In einer ausführlicheren Nachbetrachtung der Kundgebung habe sich Martin Sellner konsterniert gezeigt. So schrieb er, die "Mobilisierungskraft eines rechten, konservativ-patriotischen Lagers für eine solche Versammlung ist in Österreich schlicht nicht gegeben und schlicht nicht so groß. Wir sehen, dass die Leute auf die Straße gehen, wenn es sie direkt betrifft – sprich, Corona-Maskenzwang oder ein Asylheim in ihrer Stadt, vor ihrem Kindergarten. Wenn aber derartige kulturpolitische, kulturkämpferische Dinge stattfinden, sehen wir nach wie vor das große metapolitische Versagen des rechten Lagers." Als Erfolg habe Sellner dagegen die Teilnahme der freiheitlichen Parteijugend verbucht.

Die Queer-Kollekte
Die queere Community braucht eine starke journalistische Stimme – gerade jetzt! Leiste deinen Beitrag, um die Arbeit von queer.de abzusichern.
Jetzt unterstützen!

Hunderte Plakate im ganzen Stadtgebiet

Die FPÖ hat bei den Aktionen stets mitgemacht, wie der Bericht über den österreichischen Rechtsextremismus zeigt. Am 21. April habe FPÖ-Chef Herbert Kickl in einer Rede zum Wahlkampffinale in Salzburg einen "Befreiungsschlag gegen den Genderwahnsinn" und "gegen die Dragqueens, die man glaubt, auf unsere Kinder loslassen zu müssen im Namen der sexuellen Befreiung" gefordert. Auf der 1.-Mai-Feier der FPÖ in Linz habe der oberösterreichische Landeshauptmann-Stellvertreter Manfred Haimbuchner verkündet: "Wir müssen unsere Kinder schützen vor dieser LGBTIQ+- Gemeinde." Am 21. Mai sei erneut gegen eine "Drag Queen Story Hour" demonstriert worden, diesmal vor der Grazer Parteizentrale der Grünen. Wesentlicher Träger des Protests war die örtliche FJ, die "im ganzen Stadtgebiet hunderte Plakate" angebracht hatte, "um Anwohner über die perverse Transen-Show aufzuklären", wie es in rechten Medien hieß.

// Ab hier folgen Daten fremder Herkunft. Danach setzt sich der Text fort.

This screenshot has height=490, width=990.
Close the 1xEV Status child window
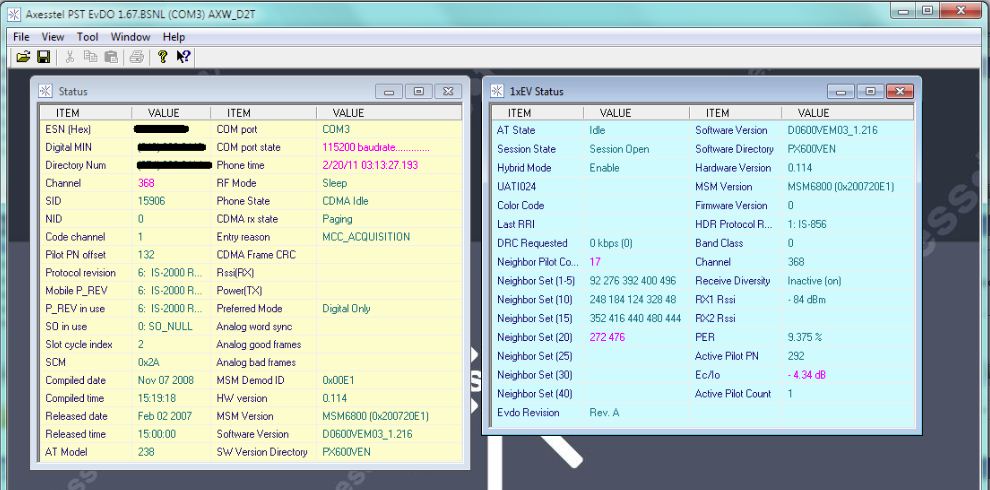[899, 92]
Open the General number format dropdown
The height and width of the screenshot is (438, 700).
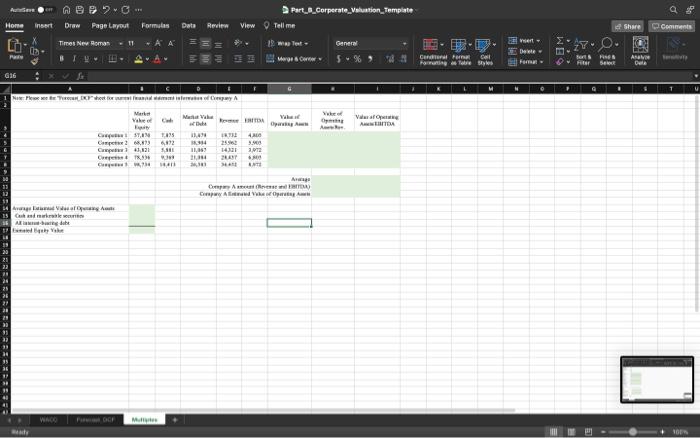click(x=404, y=43)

Der Juni sei 2023 von deutschen und österreichischen Influencer*innen und "Alternativmedien" erneut zum "Stolzmonat" ausgerufen worden, bei dem Nationalfahnen und Nationalstolz zelebriert werden sollten. Auch die Freiheitliche Jugend habe sich beteiligt. Die FJ Oberösterreich habe am 20. Juni erklärt, eine Studie belege, dass LGBTI-Personen mehr psychische Probleme hätten. Die Schlussfolgerung der Jungfreiheitlichen: "Queer macht krank!" Die Störungsaktion gegen eine Pride-Parade habe damals in Klagenfurt/Celovec stattgefunden. In einem begleitenden Telegram-Posting sei der "Förderung einheimischer Familien" ein "Verbot von Prideparaden" und ein Verzicht auf jede "Zurschaustellung von Regenbogensymbolik" gefordert worden. Am 11. November habe die FJ Oberösterreich anlässlich einer "Drag Queen Story Hour" in Linz verlangt, derartige Veranstaltungen zu verbieten.